Am looking for a business friendly state with a good quality of life. Nicer weather always helps but I can learn to deal with real winters (we don't have those in Southern California) if the compensating factors are worthwhile. Want to ideally live within 2 hours driving distance of a desirable Metropolitan Area and a major international airport. Single guy, mostly about business, having some fun and living a healthy outdoor lifestyle. Somewhere where I can find good farmland (multiple acre property) at a reasonable price and build a sustainable lifestyle is also a BIG plus.

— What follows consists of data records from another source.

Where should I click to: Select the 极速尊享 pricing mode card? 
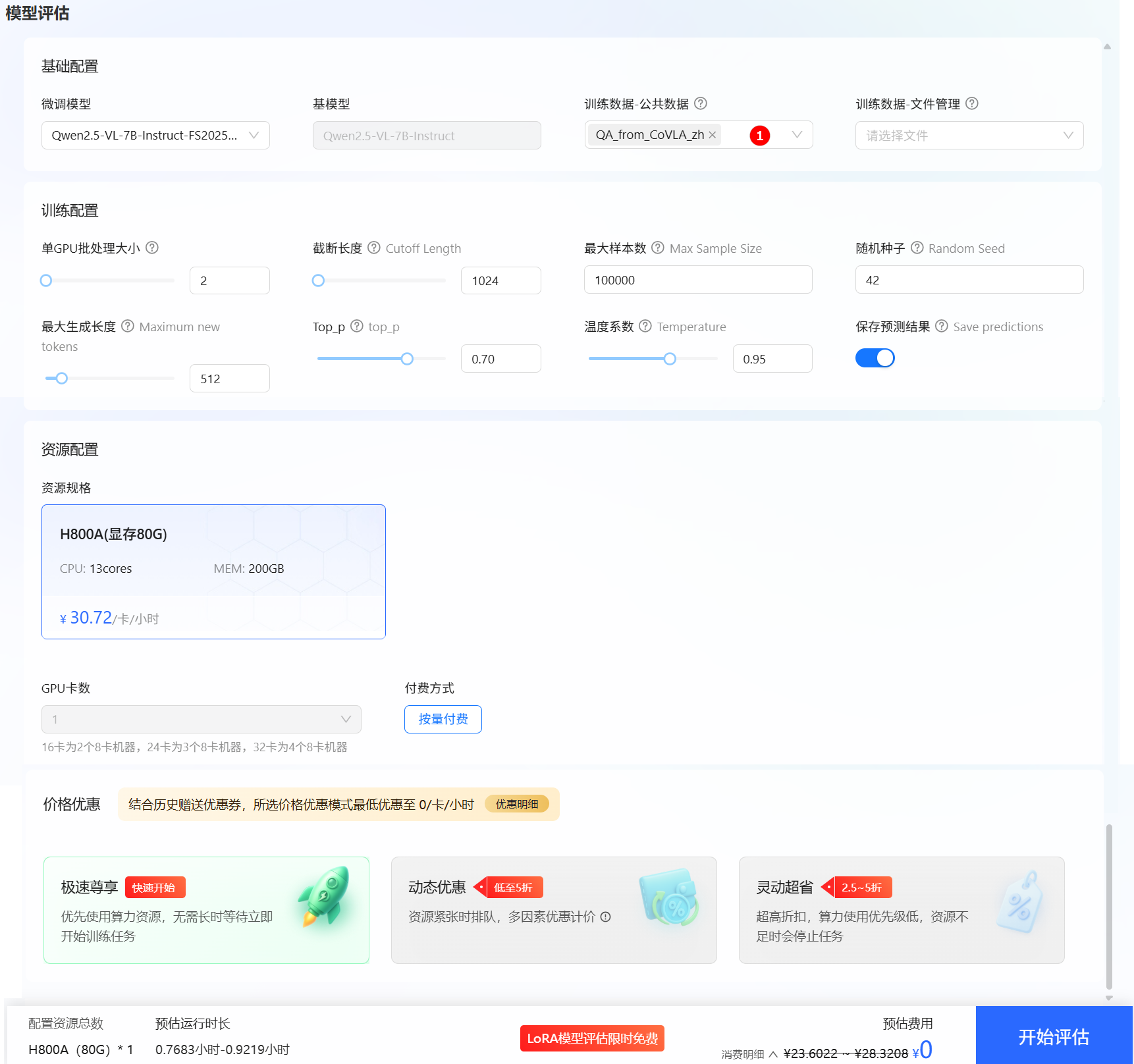pyautogui.click(x=206, y=910)
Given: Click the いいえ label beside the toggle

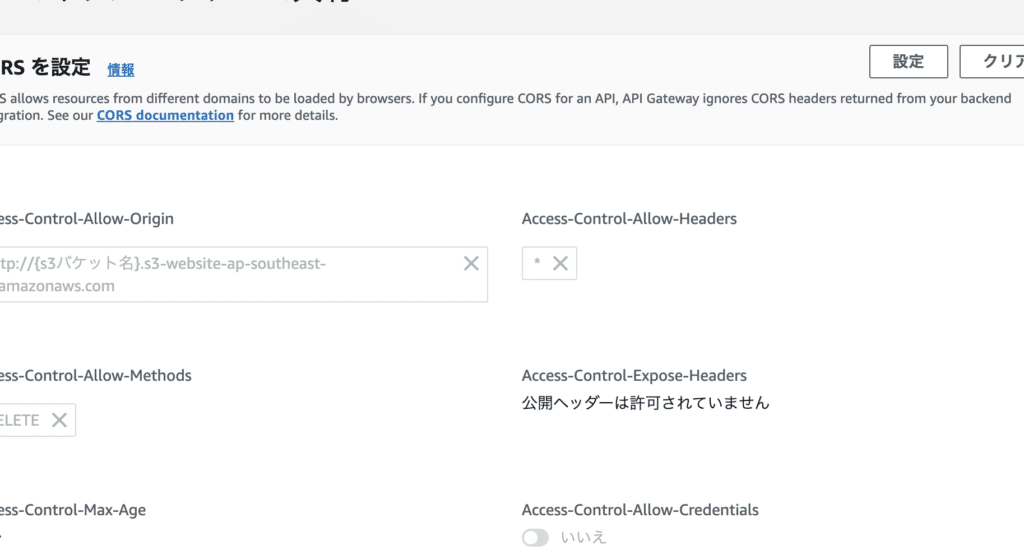Looking at the screenshot, I should pos(583,538).
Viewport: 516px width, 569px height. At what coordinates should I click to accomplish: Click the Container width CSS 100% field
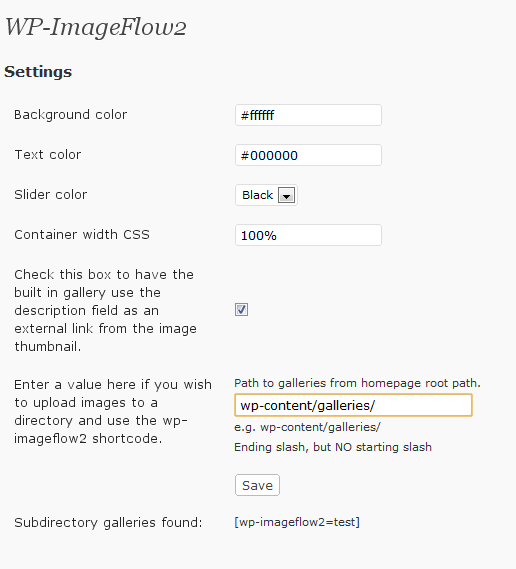click(308, 235)
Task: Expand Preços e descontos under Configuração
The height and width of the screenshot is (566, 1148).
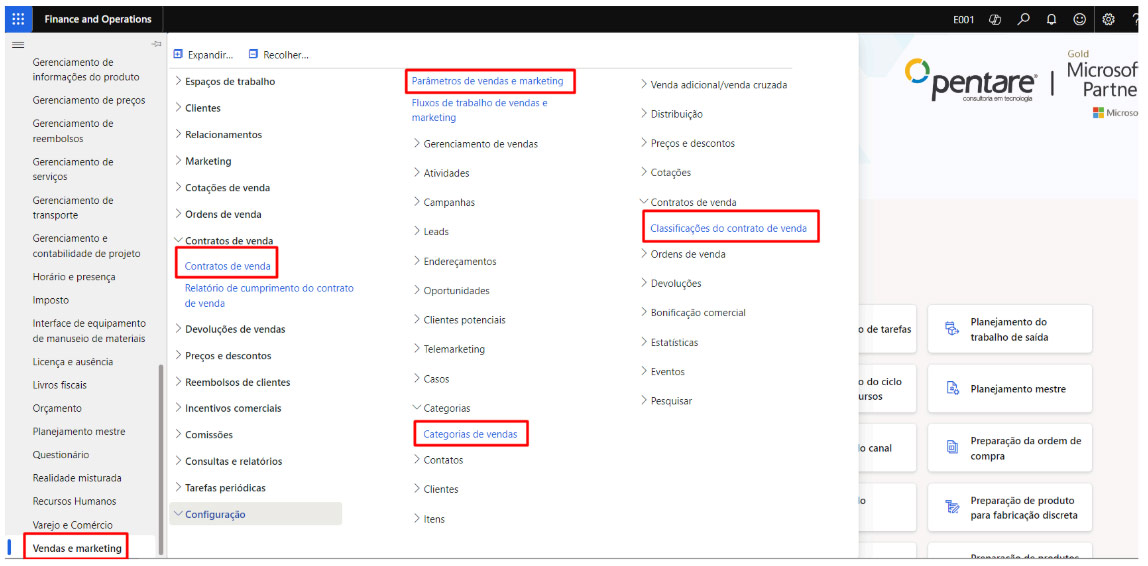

Not concerned with finding a job as I operate my business online, conduct business through phone and video chat consulting and travel quite often to strategic business meetings and events. Upon future growth beyond simply using technology, virtual assistants and interns I may set-up a small brick and mortar office location with actual employees (more likely pay them salary as independent contractors).
Here's my short list of states (in no particulr order) that I am considering for residency. Corporate formation could be anywhere as you typically do not need to live in the state you form your company in. I plan to move early next year. Would really appreciate any feedback and suggestions from people who have lived and/or operated businesses in the following states. Thanks in advance!
Virginia? hum. It meets all your requests.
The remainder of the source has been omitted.